* _What is required_:
Rewrite the rows below, substituting "Determine the position of" for each occurrence of "Find the location of" and leaving all other text unchanged.

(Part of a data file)
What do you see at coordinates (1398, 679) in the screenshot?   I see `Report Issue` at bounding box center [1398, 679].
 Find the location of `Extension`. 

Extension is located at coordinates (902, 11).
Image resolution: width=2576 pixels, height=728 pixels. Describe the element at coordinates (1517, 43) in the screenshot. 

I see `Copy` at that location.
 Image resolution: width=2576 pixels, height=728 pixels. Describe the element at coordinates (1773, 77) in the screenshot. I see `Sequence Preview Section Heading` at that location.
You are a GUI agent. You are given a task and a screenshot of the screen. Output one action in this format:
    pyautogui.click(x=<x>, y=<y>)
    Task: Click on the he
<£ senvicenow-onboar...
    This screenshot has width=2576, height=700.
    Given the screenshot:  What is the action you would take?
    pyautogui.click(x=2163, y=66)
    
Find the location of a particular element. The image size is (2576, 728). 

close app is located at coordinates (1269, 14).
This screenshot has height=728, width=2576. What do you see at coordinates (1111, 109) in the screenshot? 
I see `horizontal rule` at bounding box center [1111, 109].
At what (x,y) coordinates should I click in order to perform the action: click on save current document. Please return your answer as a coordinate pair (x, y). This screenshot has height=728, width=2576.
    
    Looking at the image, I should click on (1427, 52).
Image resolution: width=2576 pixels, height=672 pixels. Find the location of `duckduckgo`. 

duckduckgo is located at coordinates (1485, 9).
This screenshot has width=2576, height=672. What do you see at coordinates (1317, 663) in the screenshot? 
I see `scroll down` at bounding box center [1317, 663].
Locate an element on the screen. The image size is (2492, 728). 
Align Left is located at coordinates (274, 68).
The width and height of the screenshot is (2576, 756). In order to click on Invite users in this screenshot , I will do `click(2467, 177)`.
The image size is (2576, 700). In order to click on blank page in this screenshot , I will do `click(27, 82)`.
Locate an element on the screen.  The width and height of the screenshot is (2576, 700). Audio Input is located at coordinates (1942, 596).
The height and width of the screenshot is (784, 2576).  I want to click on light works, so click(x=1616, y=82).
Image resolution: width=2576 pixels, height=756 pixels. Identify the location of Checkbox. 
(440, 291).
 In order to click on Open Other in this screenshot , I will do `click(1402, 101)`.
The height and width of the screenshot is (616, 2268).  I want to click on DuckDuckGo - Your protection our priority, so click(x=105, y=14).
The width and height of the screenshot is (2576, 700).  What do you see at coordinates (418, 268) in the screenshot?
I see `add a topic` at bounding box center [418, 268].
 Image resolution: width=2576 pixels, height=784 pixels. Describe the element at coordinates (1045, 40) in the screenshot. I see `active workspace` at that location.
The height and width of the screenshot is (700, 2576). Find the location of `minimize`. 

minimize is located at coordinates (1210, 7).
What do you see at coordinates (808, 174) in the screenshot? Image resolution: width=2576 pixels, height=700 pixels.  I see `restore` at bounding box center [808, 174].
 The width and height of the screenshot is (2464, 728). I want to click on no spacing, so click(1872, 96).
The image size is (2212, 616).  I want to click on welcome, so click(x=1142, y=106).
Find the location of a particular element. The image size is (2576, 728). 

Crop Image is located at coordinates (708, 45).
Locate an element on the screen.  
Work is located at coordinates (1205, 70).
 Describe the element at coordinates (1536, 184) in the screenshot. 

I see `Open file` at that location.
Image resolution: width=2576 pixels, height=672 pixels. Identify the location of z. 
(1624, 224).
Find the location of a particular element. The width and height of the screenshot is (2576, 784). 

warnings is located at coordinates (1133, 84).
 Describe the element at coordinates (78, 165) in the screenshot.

* _The response_:
What do you see at coordinates (1398, 679) in the screenshot?   I see `Report Issue` at bounding box center [1398, 679].
 Determine the position of `Extension`. 

Extension is located at coordinates (902, 11).
Image resolution: width=2576 pixels, height=728 pixels. Describe the element at coordinates (1517, 43) in the screenshot. 

I see `Copy` at that location.
 Image resolution: width=2576 pixels, height=728 pixels. Describe the element at coordinates (1773, 77) in the screenshot. I see `Sequence Preview Section Heading` at that location.
You are a GUI agent. You are given a task and a screenshot of the screen. Output one action in this format:
    pyautogui.click(x=<x>, y=<y>)
    Task: Click on the he
<£ senvicenow-onboar...
    This screenshot has width=2576, height=700.
    Given the screenshot:  What is the action you would take?
    pyautogui.click(x=2163, y=66)
    
Determine the position of a particular element. The image size is (2576, 728). 

close app is located at coordinates (1269, 14).
This screenshot has height=728, width=2576. What do you see at coordinates (1111, 109) in the screenshot? 
I see `horizontal rule` at bounding box center [1111, 109].
At what (x,y) coordinates should I click in order to perform the action: click on save current document. Please return your answer as a coordinate pair (x, y). This screenshot has height=728, width=2576.
    
    Looking at the image, I should click on (1427, 52).
Image resolution: width=2576 pixels, height=672 pixels. Determine the position of `duckduckgo`. 

duckduckgo is located at coordinates (1485, 9).
This screenshot has width=2576, height=672. What do you see at coordinates (1317, 663) in the screenshot? 
I see `scroll down` at bounding box center [1317, 663].
Locate an element on the screen. The image size is (2492, 728). 
Align Left is located at coordinates (274, 68).
The width and height of the screenshot is (2576, 756). In order to click on Invite users in this screenshot , I will do `click(2467, 177)`.
The image size is (2576, 700). In order to click on blank page in this screenshot , I will do `click(27, 82)`.
Locate an element on the screen.  The width and height of the screenshot is (2576, 700). Audio Input is located at coordinates (1942, 596).
The height and width of the screenshot is (784, 2576).  I want to click on light works, so click(x=1616, y=82).
Image resolution: width=2576 pixels, height=756 pixels. Identify the location of Checkbox. 
(440, 291).
 In order to click on Open Other in this screenshot , I will do `click(1402, 101)`.
The height and width of the screenshot is (616, 2268).  I want to click on DuckDuckGo - Your protection our priority, so click(x=105, y=14).
The width and height of the screenshot is (2576, 700).  What do you see at coordinates (418, 268) in the screenshot?
I see `add a topic` at bounding box center [418, 268].
 Image resolution: width=2576 pixels, height=784 pixels. Describe the element at coordinates (1045, 40) in the screenshot. I see `active workspace` at that location.
The height and width of the screenshot is (700, 2576). Determine the position of `minimize`. 

minimize is located at coordinates (1210, 7).
What do you see at coordinates (808, 174) in the screenshot? Image resolution: width=2576 pixels, height=700 pixels.  I see `restore` at bounding box center [808, 174].
 The width and height of the screenshot is (2464, 728). I want to click on no spacing, so click(1872, 96).
The image size is (2212, 616).  I want to click on welcome, so click(x=1142, y=106).
Determine the position of a particular element. The image size is (2576, 728). 

Crop Image is located at coordinates (708, 45).
Locate an element on the screen.  
Work is located at coordinates (1205, 70).
 Describe the element at coordinates (1536, 184) in the screenshot. 

I see `Open file` at that location.
Image resolution: width=2576 pixels, height=672 pixels. Identify the location of z. 
(1624, 224).
Determine the position of a particular element. The width and height of the screenshot is (2576, 784). 

warnings is located at coordinates (1133, 84).
 Describe the element at coordinates (78, 165) in the screenshot.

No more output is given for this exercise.